Tristan pousse un léger sifflement d'agacement et réplique :

-Bien sûr ! Et tu penses qu'on va te croire ! On ne peut pas survivre sans clan...

Mais Meredith ne me laisse pas le temps de répondre. Elle réplique tout en me jetant un drôle de regard :

-Non, elle a dit la vérité. Elle n'est pas d'ici...

Je la détaille un peu plus attentivement pendant quelques secondes, essayant de calmer mes sentiments qui m'échappent. Elle est très jolie et ses traits fins semblent être ceux de Marguerite avec un je-ne-sais-quoi de plus dur au visage. Même si ses manières rappellent plutôt mon frère, comme le tic qui la rend incapable de rester en place et fait qu'elle se déplace continuellement de quelques pas.

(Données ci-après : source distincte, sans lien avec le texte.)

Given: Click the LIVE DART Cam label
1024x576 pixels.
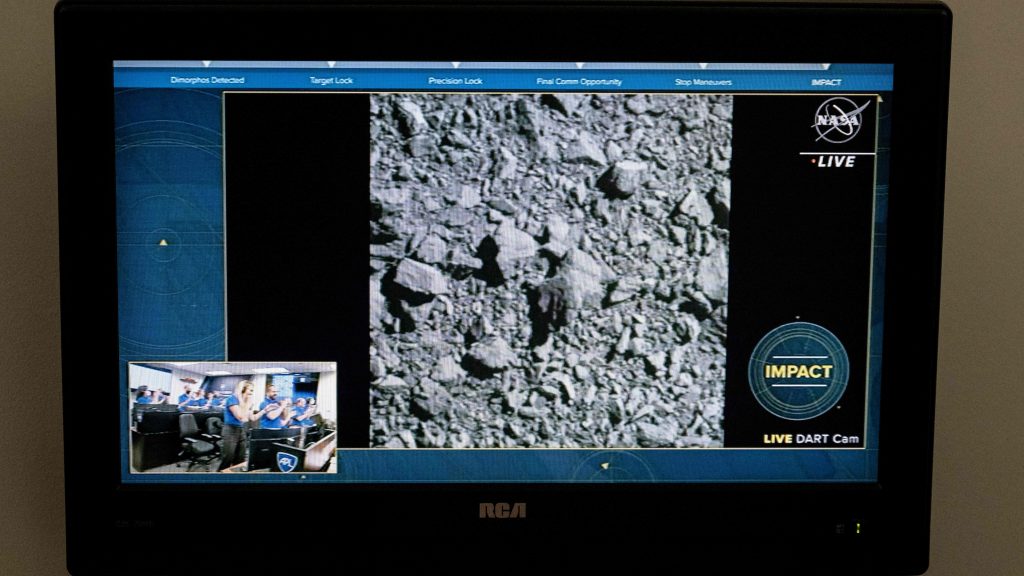Looking at the screenshot, I should (811, 439).
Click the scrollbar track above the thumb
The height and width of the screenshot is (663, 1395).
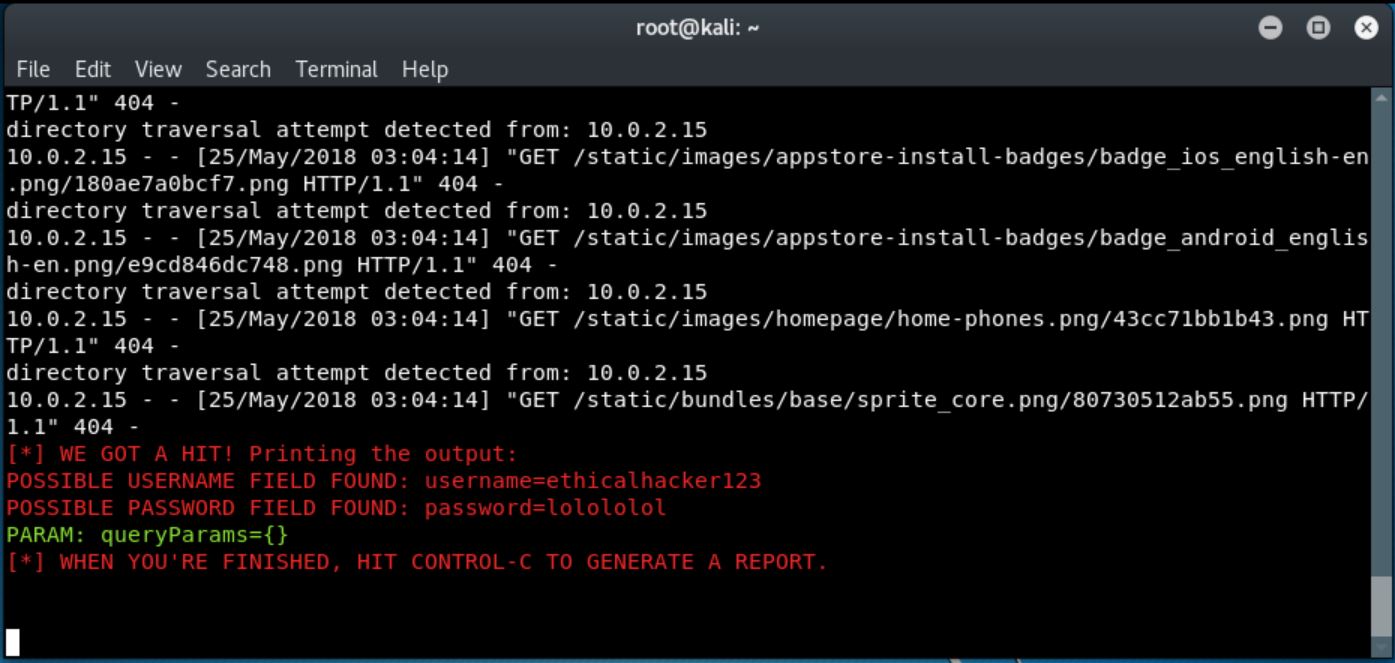point(1379,330)
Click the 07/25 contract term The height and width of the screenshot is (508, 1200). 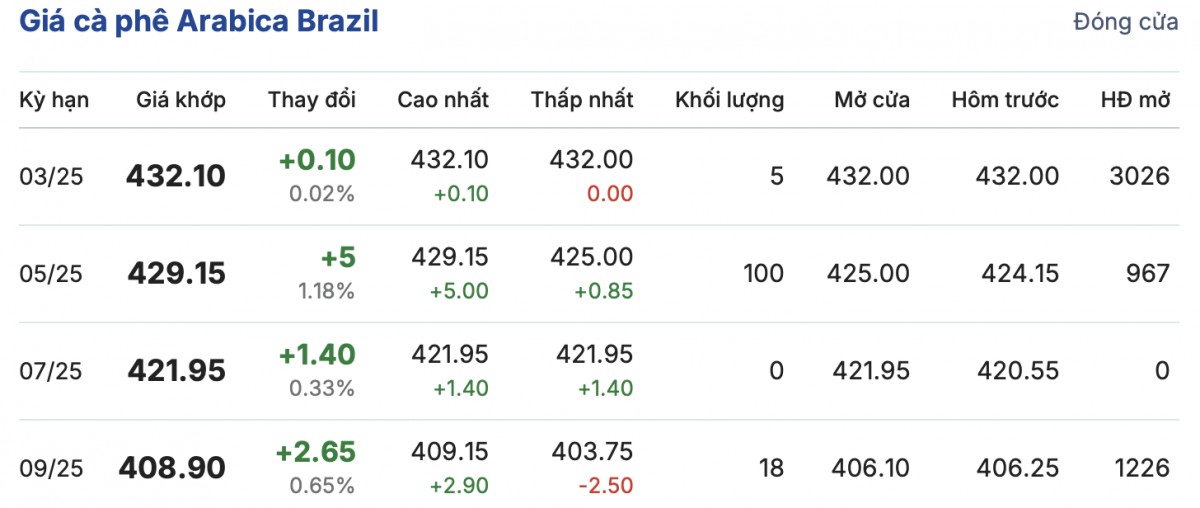pos(51,371)
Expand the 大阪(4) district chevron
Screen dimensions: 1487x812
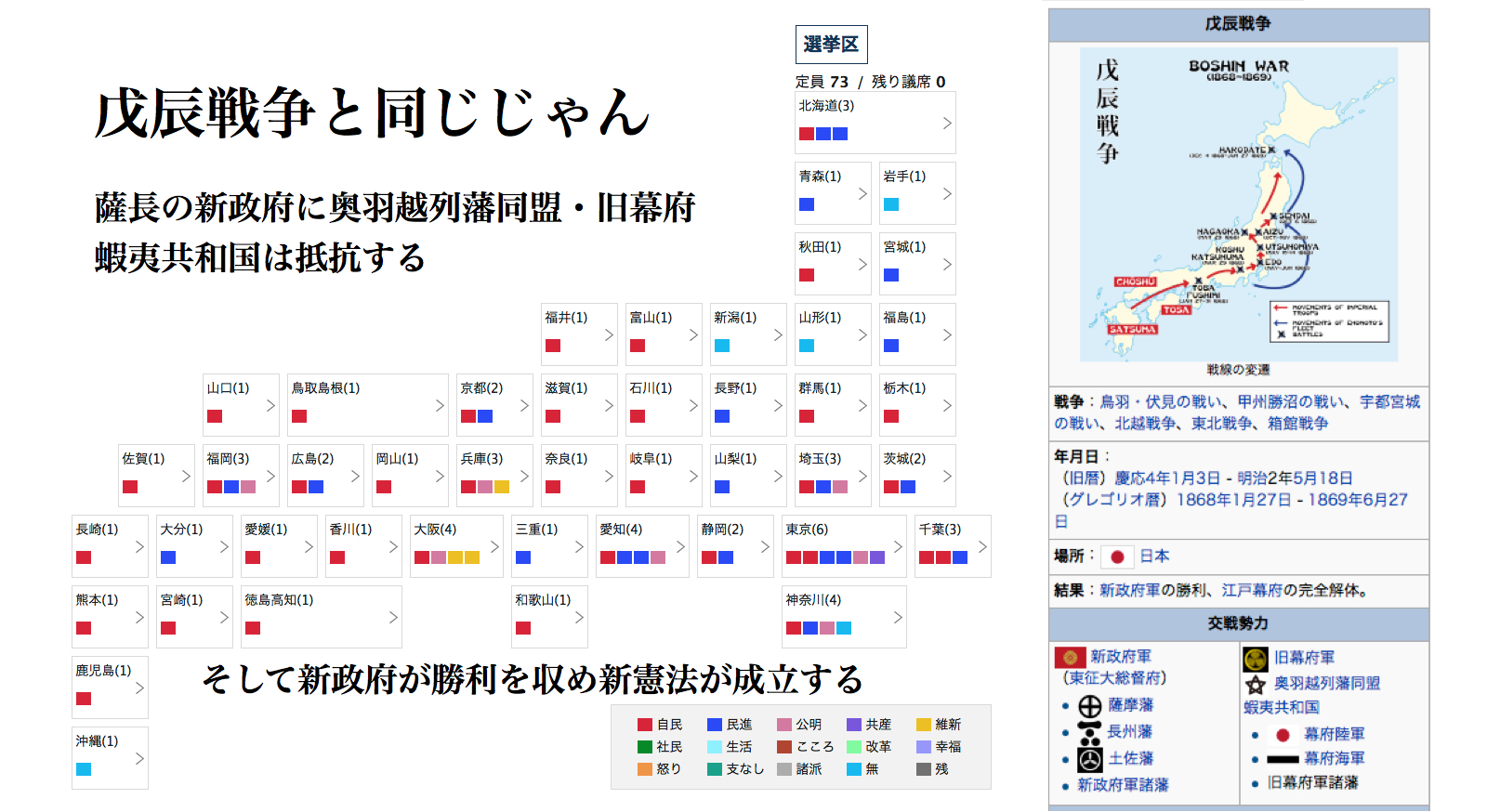(493, 546)
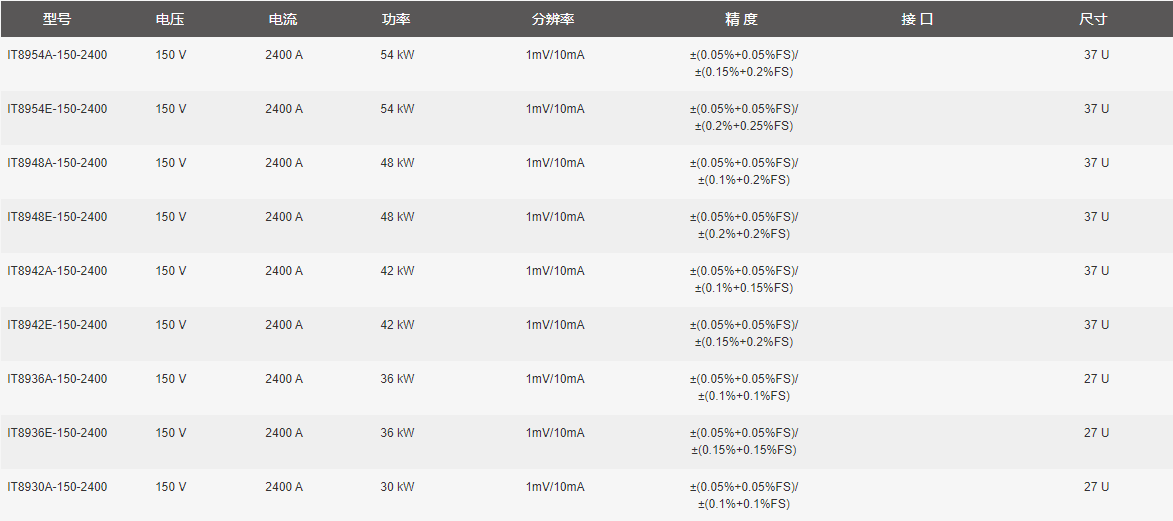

Tristan se tourne alors vers moi, interrompant le cours de mes pensées, une moue interrogative sur le visage, mais Meredith le devance de quelques secondes.

-Qui êtes-vous ? Je suis certaine d'avoir déjà vu votre visage.

Quelque chose se fige en moi. Tout est détruit par la guerre, leur vie ne doit pas être facile, et tout ce que j'ai à y répondre c'est que j'avais besoin de revoir ma famille, que je suis en visite ? Mon hésitation est si perceptible que Tristan me lance un regard noir avant de lâcher :

-Répond-nous. Sinon le parti te fera payer ça.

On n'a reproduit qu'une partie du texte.